Between Death and Life: Malta is a connection point for a wider world
Valetta – Malta: 31/7/2008
By Johnny Abo
"I had nothing else to do but to take the risk of sailing on a tiny boat, that might take me to a safe shore, or let the chance go, and I become like many others who dreamed of reaching the other shore and instead became food for the fish."
Thus Othman, a Somali immigrant, summarized his problem, while he is detained in an immigration detention center on the island of Malta, which has started to consider new plans to address the challenges of the increasing number of immigrants who land on the island from neighboring countries.
"The people who took us on the boat," Othman said, "charged us between $600 and $900 per person, saying they will take us to a safer and more secured world that will ensure a better future, full of joy, freedom and success."
"My existence here in the detention center for more than a year has turned me into a frustrated, trivial man," Othman, who is over forty and is still single, said.
"The world has stopped around me; nothing changes, and I can't tell day from night; for me they are equal," he added.
But Colonel Brian, the Head of three detention centers for immigrants, said that illegal immigrant stay in closed centers for six months only, and are moved after that to open centers, where they can walk out.
He added that Malta cannot alone stand against the illegal immigration, unless the EU provides logistic assistance.
"The EU," he said cuffs us with the humanitarian laws but there is not enough support."
Malta has joined the EU in 2004.
Still, immigrant finds it better and safer here in Malta than their countries.
"There are difficulties here," Ahmad, a Sudanese immigrant, says, "but still we are in a safer place than our countries, where civil war ground everybody, and make us see that the world here may hold a light of hope one day in the future."
There is a big argument among Maltese people regarding illegal immigration.
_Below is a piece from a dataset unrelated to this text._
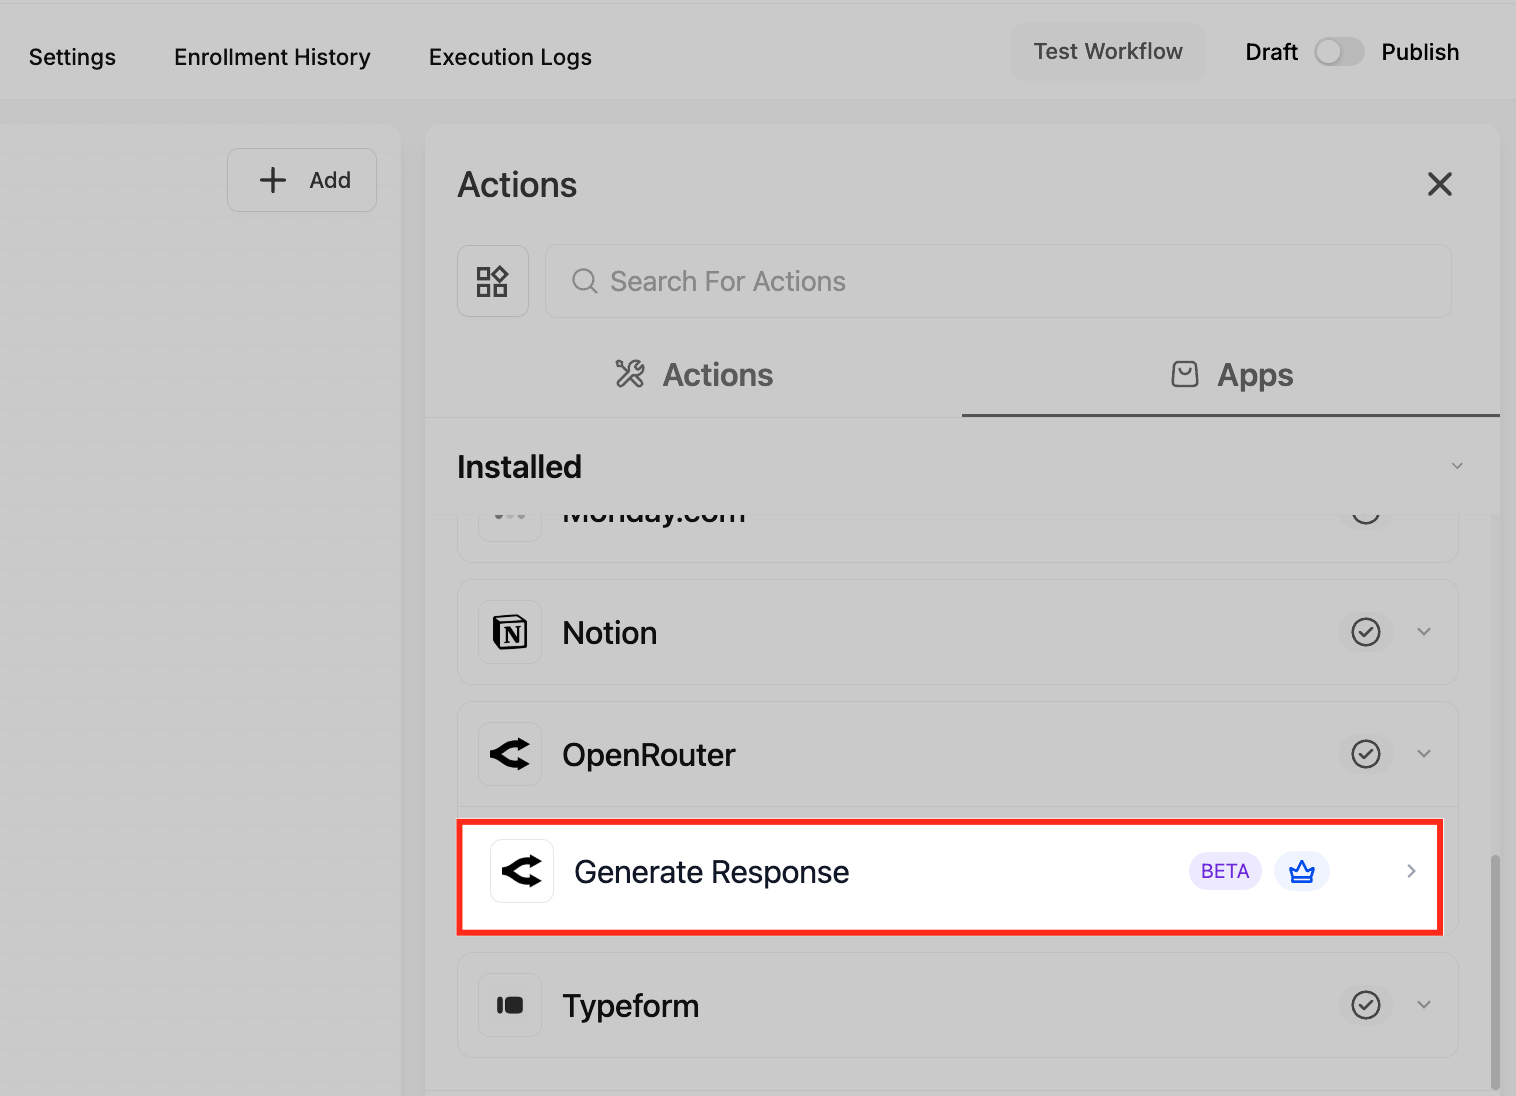Click the Test Workflow button
This screenshot has height=1096, width=1516.
(1108, 52)
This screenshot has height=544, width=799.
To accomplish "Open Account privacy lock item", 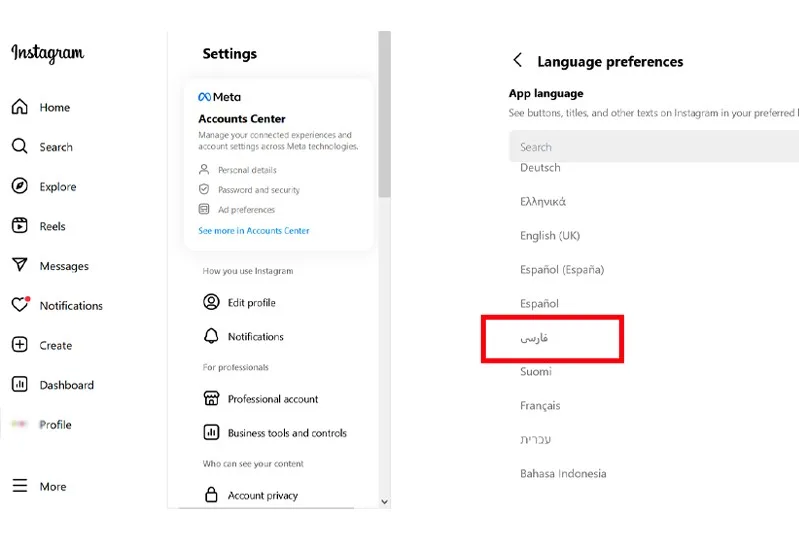I will 251,495.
People are divided between those who ask for more humane attitude towards the immigrants and those who ask to deal with the issue before it becomes out of control.
Minister for the Interior and Justice told DPA that "No sooner the government builds anew campus than it needs a bigger one to build in no time."
"The government's job," he added, "cannot be restricted to building new campuses for illegal immigrants."
There are three closed centers and ten open one on the island for the time being.
Libya is the major exporter for illegal immigrants to Malta, which depends basically on tourism. Most of those who finish their mandatory stay at the centers work in this field, or in the construction sector.
Centers have also women who sit at the doors of their rooms, with a number of children next to them. This is described by officials as "dangerous."
Although illegal immigrants say their conditions here are bad, they ask to marry, and those who are married have lots of children because this gives them more sympathy, for having children with them, according to a Maltese official.
Fatima, a mother of four children including a six-month old and who came to Malta five years ago, says that their four children has given my unemployed husband and me a kind of sympathy, whether from the Maltese people or from the international organizations."
Next to Fatima were a line of ladies, well-built, covered in cloth, trying to soothe down their babies or looking for a pastime.
Jamila, a lady from Eritrea, says she had come here to go after that to a better world in Canada, America or Australia.
"We came here," she said, "risking our lives and those of our kids, because relying on the unknown future in our country does not deserve to stay there. Now there is hope to obtain a foreign citizenship to our children, a key for a better life for a wider world."